1) If the way the paint was put oin the patch differs from the way the entirety of the wall was painted it will look different. That is to say, if the wall was originally sprayed, and then your patch was rolled, there will be differences in how it reflects light and in how the paint itself looks.

2) Obviously it could be a color change in the paint. Even if you use the same coror from the original paint bucket, if the paint on the wall has been there over time it will have faded, picked up grease and dust, cured far longer, and otherwise have changed. This means that the colors will be slightly different. This factor increases the longer the times between original painting and patch painting increases.

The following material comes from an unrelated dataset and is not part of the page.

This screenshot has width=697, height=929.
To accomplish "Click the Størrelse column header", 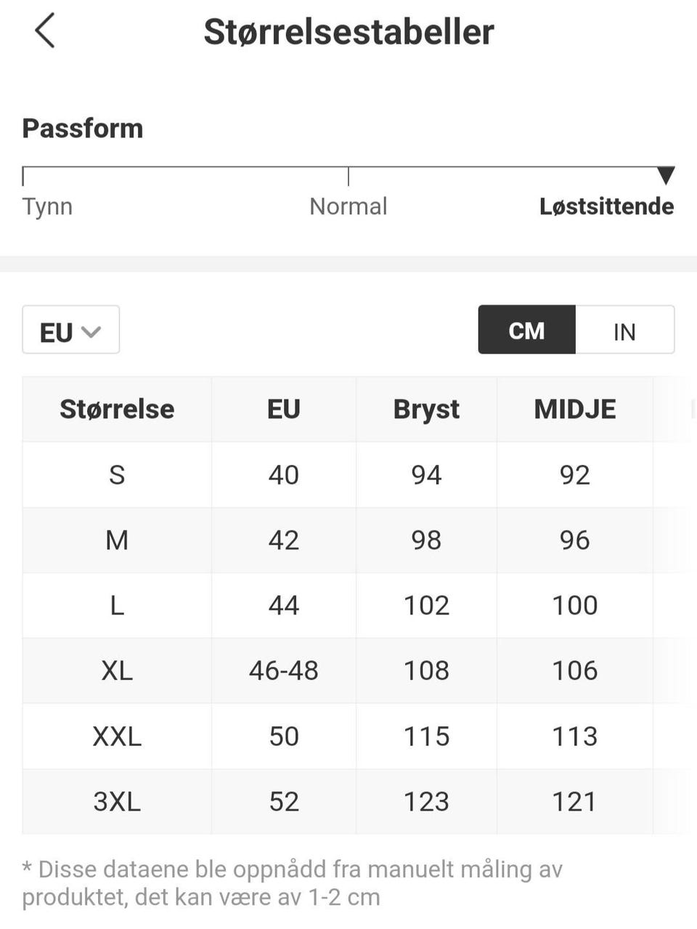I will pos(117,409).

3) I speculate that perhaps the patch material is soaking up paint a lot more than one might expect and just not getting the paint on it in the same way the wall is elsewhere. Make sure you are using the right patch material for the material you are patching. The primer is a good thing and it is what I'd have first bit on had you not used it. Perhaps another light coat of primer and then another top coat might do somethign for you.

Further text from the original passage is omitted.